*** INFORMATION PROVIDED ***

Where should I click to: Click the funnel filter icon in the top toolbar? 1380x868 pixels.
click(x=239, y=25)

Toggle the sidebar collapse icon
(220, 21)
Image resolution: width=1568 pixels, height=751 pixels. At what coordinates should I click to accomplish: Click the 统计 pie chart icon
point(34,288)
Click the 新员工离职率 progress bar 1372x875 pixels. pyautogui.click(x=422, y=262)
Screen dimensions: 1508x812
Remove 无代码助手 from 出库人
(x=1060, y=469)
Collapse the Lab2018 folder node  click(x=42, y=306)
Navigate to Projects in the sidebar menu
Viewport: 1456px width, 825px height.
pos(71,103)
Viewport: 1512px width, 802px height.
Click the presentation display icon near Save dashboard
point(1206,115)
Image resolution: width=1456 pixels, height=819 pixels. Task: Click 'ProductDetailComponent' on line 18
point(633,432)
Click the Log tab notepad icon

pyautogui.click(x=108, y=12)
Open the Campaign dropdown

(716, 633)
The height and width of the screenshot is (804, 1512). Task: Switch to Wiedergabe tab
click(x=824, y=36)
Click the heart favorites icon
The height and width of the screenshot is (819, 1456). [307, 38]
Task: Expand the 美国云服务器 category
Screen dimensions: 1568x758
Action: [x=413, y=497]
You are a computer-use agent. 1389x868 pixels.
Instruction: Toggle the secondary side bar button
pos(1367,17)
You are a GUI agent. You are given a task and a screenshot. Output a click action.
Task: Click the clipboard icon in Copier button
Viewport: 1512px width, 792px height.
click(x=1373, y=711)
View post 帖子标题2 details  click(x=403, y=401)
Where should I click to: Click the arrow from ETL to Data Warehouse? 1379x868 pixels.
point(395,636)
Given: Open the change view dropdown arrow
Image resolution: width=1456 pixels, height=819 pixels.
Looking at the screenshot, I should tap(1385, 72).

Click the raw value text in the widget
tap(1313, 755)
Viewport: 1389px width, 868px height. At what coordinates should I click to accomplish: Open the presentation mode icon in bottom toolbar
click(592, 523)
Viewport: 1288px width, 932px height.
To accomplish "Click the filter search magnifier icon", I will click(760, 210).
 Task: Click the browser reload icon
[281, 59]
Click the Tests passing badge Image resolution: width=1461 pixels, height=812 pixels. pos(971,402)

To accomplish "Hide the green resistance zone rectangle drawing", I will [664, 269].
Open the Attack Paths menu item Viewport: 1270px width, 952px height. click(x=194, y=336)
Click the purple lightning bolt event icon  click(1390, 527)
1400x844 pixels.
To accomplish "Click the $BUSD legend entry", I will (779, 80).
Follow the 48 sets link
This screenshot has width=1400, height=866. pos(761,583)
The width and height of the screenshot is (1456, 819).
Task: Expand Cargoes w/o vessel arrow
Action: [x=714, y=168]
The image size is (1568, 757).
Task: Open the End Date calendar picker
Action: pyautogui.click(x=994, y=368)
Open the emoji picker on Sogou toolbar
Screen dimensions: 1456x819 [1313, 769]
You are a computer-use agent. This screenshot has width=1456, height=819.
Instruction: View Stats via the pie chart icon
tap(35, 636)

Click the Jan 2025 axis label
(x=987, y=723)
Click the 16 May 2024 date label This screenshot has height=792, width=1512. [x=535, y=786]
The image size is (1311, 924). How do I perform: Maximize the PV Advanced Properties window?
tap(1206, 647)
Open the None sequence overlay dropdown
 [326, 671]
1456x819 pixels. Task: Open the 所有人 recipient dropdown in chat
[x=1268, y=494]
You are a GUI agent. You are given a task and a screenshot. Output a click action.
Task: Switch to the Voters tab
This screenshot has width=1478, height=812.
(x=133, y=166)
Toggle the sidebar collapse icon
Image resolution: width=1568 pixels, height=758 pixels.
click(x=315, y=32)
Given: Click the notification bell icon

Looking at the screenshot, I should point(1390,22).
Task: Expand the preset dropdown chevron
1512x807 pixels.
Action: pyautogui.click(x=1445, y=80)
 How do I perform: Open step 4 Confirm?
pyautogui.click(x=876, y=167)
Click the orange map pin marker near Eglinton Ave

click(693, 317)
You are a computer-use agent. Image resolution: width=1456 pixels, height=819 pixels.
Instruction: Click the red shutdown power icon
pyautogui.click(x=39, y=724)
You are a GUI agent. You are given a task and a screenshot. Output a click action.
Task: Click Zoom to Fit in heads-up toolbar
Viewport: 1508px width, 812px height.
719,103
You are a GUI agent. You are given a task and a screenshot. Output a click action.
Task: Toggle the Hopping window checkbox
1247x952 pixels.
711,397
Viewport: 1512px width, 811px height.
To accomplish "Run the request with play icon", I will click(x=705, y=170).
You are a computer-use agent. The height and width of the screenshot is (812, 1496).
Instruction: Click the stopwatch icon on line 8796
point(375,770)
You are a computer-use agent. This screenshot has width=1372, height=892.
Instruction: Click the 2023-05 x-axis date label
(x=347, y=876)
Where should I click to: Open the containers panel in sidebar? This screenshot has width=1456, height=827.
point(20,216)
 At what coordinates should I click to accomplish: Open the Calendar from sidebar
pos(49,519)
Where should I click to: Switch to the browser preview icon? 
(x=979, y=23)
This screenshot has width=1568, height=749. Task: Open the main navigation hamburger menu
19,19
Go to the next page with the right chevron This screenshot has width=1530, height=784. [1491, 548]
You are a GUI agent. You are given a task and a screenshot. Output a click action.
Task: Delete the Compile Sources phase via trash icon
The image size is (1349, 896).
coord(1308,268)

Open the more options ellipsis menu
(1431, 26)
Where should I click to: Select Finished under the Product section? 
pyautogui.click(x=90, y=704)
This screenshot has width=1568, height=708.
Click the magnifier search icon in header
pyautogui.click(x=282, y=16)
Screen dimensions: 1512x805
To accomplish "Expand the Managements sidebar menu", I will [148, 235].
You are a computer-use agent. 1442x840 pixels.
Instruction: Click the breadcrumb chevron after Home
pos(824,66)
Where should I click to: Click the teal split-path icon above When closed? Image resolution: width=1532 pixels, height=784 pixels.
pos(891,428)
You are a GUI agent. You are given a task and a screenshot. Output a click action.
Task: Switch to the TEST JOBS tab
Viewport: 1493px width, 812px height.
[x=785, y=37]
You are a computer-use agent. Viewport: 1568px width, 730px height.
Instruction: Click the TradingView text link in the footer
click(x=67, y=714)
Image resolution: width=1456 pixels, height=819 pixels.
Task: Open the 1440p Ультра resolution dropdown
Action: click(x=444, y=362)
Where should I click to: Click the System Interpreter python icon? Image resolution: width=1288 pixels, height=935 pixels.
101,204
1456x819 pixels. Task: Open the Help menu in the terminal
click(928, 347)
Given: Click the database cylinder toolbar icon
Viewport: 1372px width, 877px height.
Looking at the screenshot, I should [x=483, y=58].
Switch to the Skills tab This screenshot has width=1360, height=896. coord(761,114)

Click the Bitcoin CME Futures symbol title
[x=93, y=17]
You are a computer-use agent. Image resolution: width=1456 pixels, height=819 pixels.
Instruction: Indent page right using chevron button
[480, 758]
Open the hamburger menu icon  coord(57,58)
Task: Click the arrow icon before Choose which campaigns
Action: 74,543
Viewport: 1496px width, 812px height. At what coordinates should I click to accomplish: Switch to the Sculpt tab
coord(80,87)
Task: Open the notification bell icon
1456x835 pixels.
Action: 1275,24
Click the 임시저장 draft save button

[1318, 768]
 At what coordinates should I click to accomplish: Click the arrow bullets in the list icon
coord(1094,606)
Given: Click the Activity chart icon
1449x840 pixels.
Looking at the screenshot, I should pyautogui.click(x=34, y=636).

*** End of INFORMATION PROVIDED ***

● **EXERCISE REQUIREMENTS**
All the data above must be copied again. Leave nothing out.

● **EXERCISE SOLUTION**
Where should I click to: Click the funnel filter icon in the top toolbar? 1380x868 pixels.
click(x=239, y=25)

Toggle the sidebar collapse icon
(220, 21)
Image resolution: width=1568 pixels, height=751 pixels. At what coordinates should I click to accomplish: Click the 统计 pie chart icon
point(34,288)
Click the 新员工离职率 progress bar 1372x875 pixels. pyautogui.click(x=422, y=262)
Screen dimensions: 1508x812
Remove 无代码助手 from 出库人
(x=1060, y=469)
Collapse the Lab2018 folder node  click(x=42, y=306)
Navigate to Projects in the sidebar menu
Viewport: 1456px width, 825px height.
pos(71,103)
Viewport: 1512px width, 802px height.
Click the presentation display icon near Save dashboard
point(1206,115)
Image resolution: width=1456 pixels, height=819 pixels. Task: Click 'ProductDetailComponent' on line 18
point(633,432)
Click the Log tab notepad icon

pyautogui.click(x=108, y=12)
Open the Campaign dropdown

(716, 633)
The height and width of the screenshot is (804, 1512). Task: Switch to Wiedergabe tab
click(x=824, y=36)
Click the heart favorites icon
The height and width of the screenshot is (819, 1456). [307, 38]
Task: Expand the 美国云服务器 category
Screen dimensions: 1568x758
Action: [x=413, y=497]
You are a computer-use agent. 1389x868 pixels.
Instruction: Toggle the secondary side bar button
pos(1367,17)
You are a GUI agent. You are given a task and a screenshot. Output a click action.
Task: Click the clipboard icon in Copier button
Viewport: 1512px width, 792px height.
click(x=1373, y=711)
View post 帖子标题2 details  click(x=403, y=401)
Where should I click to: Click the arrow from ETL to Data Warehouse? 1379x868 pixels.
point(395,636)
Given: Open the change view dropdown arrow
Image resolution: width=1456 pixels, height=819 pixels.
Looking at the screenshot, I should tap(1385, 72).

Click the raw value text in the widget
tap(1313, 755)
Viewport: 1389px width, 868px height. At what coordinates should I click to accomplish: Open the presentation mode icon in bottom toolbar
click(592, 523)
Viewport: 1288px width, 932px height.
To accomplish "Click the filter search magnifier icon", I will click(760, 210).
 Task: Click the browser reload icon
[281, 59]
Click the Tests passing badge Image resolution: width=1461 pixels, height=812 pixels. pos(971,402)

To accomplish "Hide the green resistance zone rectangle drawing", I will [664, 269].
Open the Attack Paths menu item Viewport: 1270px width, 952px height. click(x=194, y=336)
Click the purple lightning bolt event icon  click(1390, 527)
1400x844 pixels.
To accomplish "Click the $BUSD legend entry", I will (779, 80).
Follow the 48 sets link
This screenshot has width=1400, height=866. pos(761,583)
The width and height of the screenshot is (1456, 819).
Task: Expand Cargoes w/o vessel arrow
Action: [x=714, y=168]
The image size is (1568, 757).
Task: Open the End Date calendar picker
Action: pyautogui.click(x=994, y=368)
Open the emoji picker on Sogou toolbar
Screen dimensions: 1456x819 [1313, 769]
You are a computer-use agent. This screenshot has width=1456, height=819.
Instruction: View Stats via the pie chart icon
tap(35, 636)

Click the Jan 2025 axis label
(x=987, y=723)
Click the 16 May 2024 date label This screenshot has height=792, width=1512. [x=535, y=786]
The image size is (1311, 924). How do I perform: Maximize the PV Advanced Properties window?
tap(1206, 647)
Open the None sequence overlay dropdown
 [326, 671]
1456x819 pixels. Task: Open the 所有人 recipient dropdown in chat
[x=1268, y=494]
You are a GUI agent. You are given a task and a screenshot. Output a click action.
Task: Switch to the Voters tab
This screenshot has width=1478, height=812.
(x=133, y=166)
Toggle the sidebar collapse icon
Image resolution: width=1568 pixels, height=758 pixels.
click(x=315, y=32)
Given: Click the notification bell icon

Looking at the screenshot, I should point(1390,22).
Task: Expand the preset dropdown chevron
1512x807 pixels.
Action: pyautogui.click(x=1445, y=80)
 How do I perform: Open step 4 Confirm?
pyautogui.click(x=876, y=167)
Click the orange map pin marker near Eglinton Ave

click(693, 317)
You are a computer-use agent. Image resolution: width=1456 pixels, height=819 pixels.
Instruction: Click the red shutdown power icon
pyautogui.click(x=39, y=724)
You are a GUI agent. You are given a task and a screenshot. Output a click action.
Task: Click Zoom to Fit in heads-up toolbar
Viewport: 1508px width, 812px height.
719,103
You are a GUI agent. You are given a task and a screenshot. Output a click action.
Task: Toggle the Hopping window checkbox
1247x952 pixels.
711,397
Viewport: 1512px width, 811px height.
To accomplish "Run the request with play icon", I will click(x=705, y=170).
You are a computer-use agent. The height and width of the screenshot is (812, 1496).
Instruction: Click the stopwatch icon on line 8796
point(375,770)
You are a computer-use agent. This screenshot has width=1372, height=892.
Instruction: Click the 2023-05 x-axis date label
(x=347, y=876)
Where should I click to: Open the containers panel in sidebar? This screenshot has width=1456, height=827.
point(20,216)
 At what coordinates should I click to accomplish: Open the Calendar from sidebar
pos(49,519)
Where should I click to: Switch to the browser preview icon? 
(x=979, y=23)
This screenshot has width=1568, height=749. Task: Open the main navigation hamburger menu
19,19
Go to the next page with the right chevron This screenshot has width=1530, height=784. [1491, 548]
You are a GUI agent. You are given a task and a screenshot. Output a click action.
Task: Delete the Compile Sources phase via trash icon
The image size is (1349, 896).
coord(1308,268)

Open the more options ellipsis menu
(1431, 26)
Where should I click to: Select Finished under the Product section? 
pyautogui.click(x=90, y=704)
This screenshot has width=1568, height=708.
Click the magnifier search icon in header
pyautogui.click(x=282, y=16)
Screen dimensions: 1512x805
To accomplish "Expand the Managements sidebar menu", I will [148, 235].
You are a computer-use agent. 1442x840 pixels.
Instruction: Click the breadcrumb chevron after Home
pos(824,66)
Where should I click to: Click the teal split-path icon above When closed? Image resolution: width=1532 pixels, height=784 pixels.
pos(891,428)
You are a GUI agent. You are given a task and a screenshot. Output a click action.
Task: Switch to the TEST JOBS tab
Viewport: 1493px width, 812px height.
[x=785, y=37]
You are a computer-use agent. Viewport: 1568px width, 730px height.
Instruction: Click the TradingView text link in the footer
click(x=67, y=714)
Image resolution: width=1456 pixels, height=819 pixels.
Task: Open the 1440p Ультра resolution dropdown
Action: click(x=444, y=362)
Where should I click to: Click the System Interpreter python icon? Image resolution: width=1288 pixels, height=935 pixels.
101,204
1456x819 pixels. Task: Open the Help menu in the terminal
click(928, 347)
Given: Click the database cylinder toolbar icon
Viewport: 1372px width, 877px height.
Looking at the screenshot, I should [x=483, y=58].
Switch to the Skills tab This screenshot has width=1360, height=896. coord(761,114)

Click the Bitcoin CME Futures symbol title
[x=93, y=17]
You are a computer-use agent. Image resolution: width=1456 pixels, height=819 pixels.
Instruction: Indent page right using chevron button
[480, 758]
Open the hamburger menu icon  coord(57,58)
Task: Click the arrow icon before Choose which campaigns
Action: 74,543
Viewport: 1496px width, 812px height. At what coordinates should I click to accomplish: Switch to the Sculpt tab
coord(80,87)
Task: Open the notification bell icon
1456x835 pixels.
Action: 1275,24
Click the 임시저장 draft save button

[1318, 768]
 At what coordinates should I click to accomplish: Click the arrow bullets in the list icon
coord(1094,606)
Given: Click the Activity chart icon
1449x840 pixels.
Looking at the screenshot, I should pyautogui.click(x=34, y=636).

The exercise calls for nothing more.